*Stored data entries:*
============

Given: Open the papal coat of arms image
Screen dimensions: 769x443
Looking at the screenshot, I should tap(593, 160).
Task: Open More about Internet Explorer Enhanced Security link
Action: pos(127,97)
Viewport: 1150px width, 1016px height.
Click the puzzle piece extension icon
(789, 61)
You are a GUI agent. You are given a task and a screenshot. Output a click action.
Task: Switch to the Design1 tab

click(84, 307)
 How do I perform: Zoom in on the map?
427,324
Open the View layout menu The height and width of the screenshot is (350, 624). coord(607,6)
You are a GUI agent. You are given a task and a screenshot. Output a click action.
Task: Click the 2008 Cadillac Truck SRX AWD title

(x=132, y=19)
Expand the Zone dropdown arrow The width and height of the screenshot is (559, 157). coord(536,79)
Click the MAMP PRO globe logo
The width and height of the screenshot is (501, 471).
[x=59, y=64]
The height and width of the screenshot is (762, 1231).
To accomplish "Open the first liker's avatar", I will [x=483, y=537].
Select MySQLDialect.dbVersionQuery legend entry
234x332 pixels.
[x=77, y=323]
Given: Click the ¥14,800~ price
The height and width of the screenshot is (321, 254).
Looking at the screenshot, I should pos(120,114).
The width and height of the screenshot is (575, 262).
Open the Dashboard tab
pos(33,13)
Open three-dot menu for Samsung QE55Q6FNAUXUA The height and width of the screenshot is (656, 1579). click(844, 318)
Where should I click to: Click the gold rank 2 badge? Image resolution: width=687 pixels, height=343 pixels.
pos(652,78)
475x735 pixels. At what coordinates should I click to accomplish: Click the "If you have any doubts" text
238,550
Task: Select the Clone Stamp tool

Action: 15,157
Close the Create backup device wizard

============

From the line that contains "Open the Dashboard tab" through the last line of the records above, copy every line exactly and leave out the rest.

*Output:*
Open the Dashboard tab
pos(33,13)
Open three-dot menu for Samsung QE55Q6FNAUXUA The height and width of the screenshot is (656, 1579). click(844, 318)
Where should I click to: Click the gold rank 2 badge? Image resolution: width=687 pixels, height=343 pixels.
pos(652,78)
475x735 pixels. At what coordinates should I click to accomplish: Click the "If you have any doubts" text
238,550
Task: Select the Clone Stamp tool

Action: 15,157
Close the Create backup device wizard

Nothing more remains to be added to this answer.